JUNE 18–22, 2017

Session Details

Name: Tutorial 08: Introduction to Manycore Programming on Intel’s 2nd Generation Xeon Phi (Knights Landing)
Time: Sunday, June 18, 2017
09:00 am - 01:00 pm
Room:   Expose  
Breaks:08:00 am - 10:00 am Welcome Coffee
11:00 am - 11:30 am Coffee Break
01:00 pm - 02:00 pm Lunch
Presenter:   John Cazes, TACC
  Robert Evans, TACC
  Kent Milfeld, TACC
  Cyrus Proctor, TACC
Abstract:   This introductory training is designed for experienced programmers familiar with OpenMP and MPI who wish to familiarize themselves with Intel’s second generation manycore processor, the Xeon Phi “Knights Landing”(KNL). We will discuss the evolution of processors from multicore to manycore architectures and cover the basics of vectorization, multi-threaded programming, memory affinity, load balance, and hybrid execution. We will also provide an overview of the KNL hardware and its various modes of operation. This session will include hands-on exercises that demonstrate the techniques discussed on the KNL-upgraded Stampede system at the Texas Advanced Computing Center (TACC). The KNL processor brings many changes from the first generation, Knights Corner (KNC).

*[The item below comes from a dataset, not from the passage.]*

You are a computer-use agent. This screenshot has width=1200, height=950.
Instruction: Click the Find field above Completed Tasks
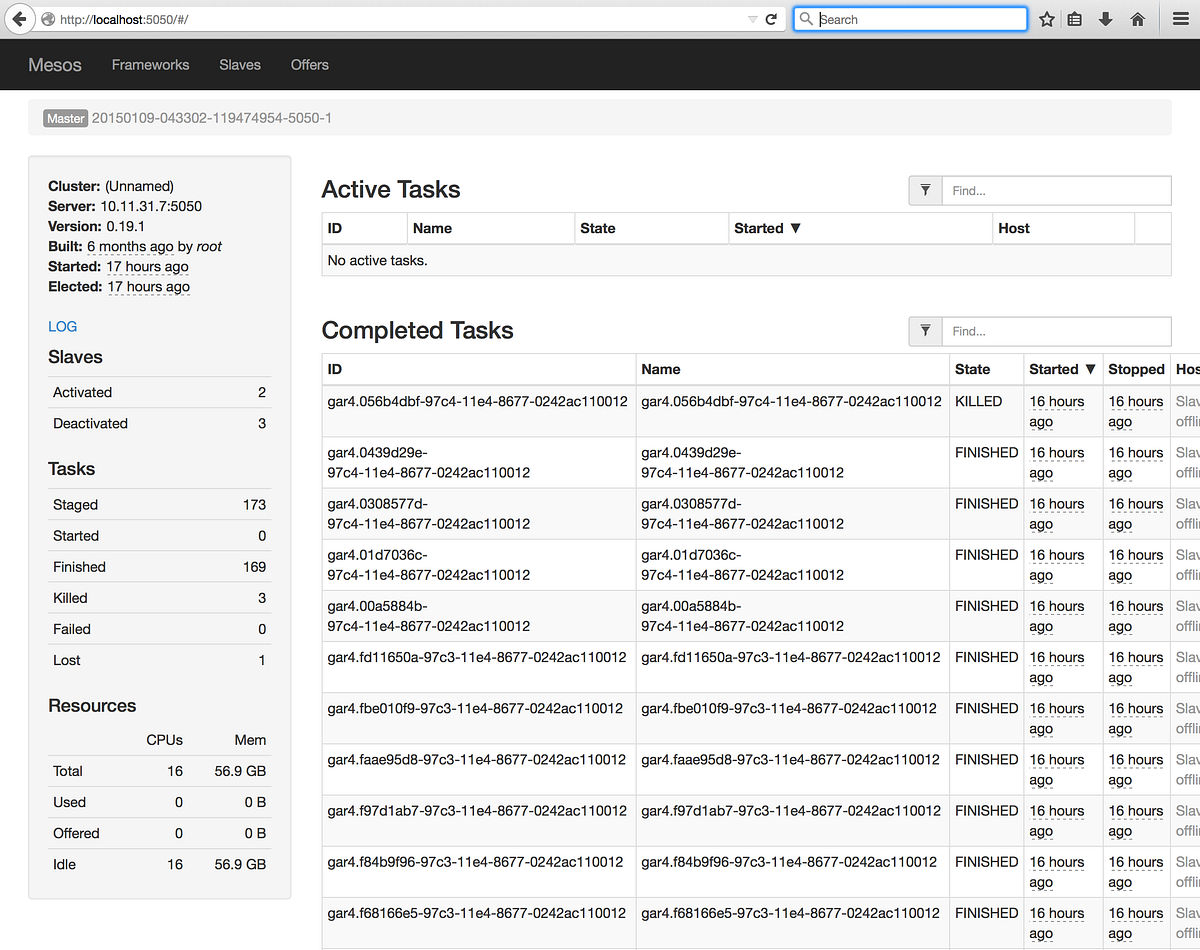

The new processor supports self-hosted nodes, connects cores via a mesh topology rather than a ring, and uses a new memory technology, MCDRAM. Many of the lessons learned from using KNC still apply, such as efficient multi-threading, optimized vectorization, and strided memory access. The similarities and differences with KNC and regular Xeon processors will be discussed. In lab sessions, students will examine the variations in performance between the different cluster modes and configurations of MCDRAM, experiment with affinity settings to properly bind processes and threads, and investigate the effects of vectorization.  

Content Level 
40% Beginner 40% Intermediate 20% Advanced  

Targeted Audience 
This tutorial is intended for application developers who wish to port their codes to supercomputers consisting of manycore processors; it will also help users take advantage of multicore processors that support vectorization.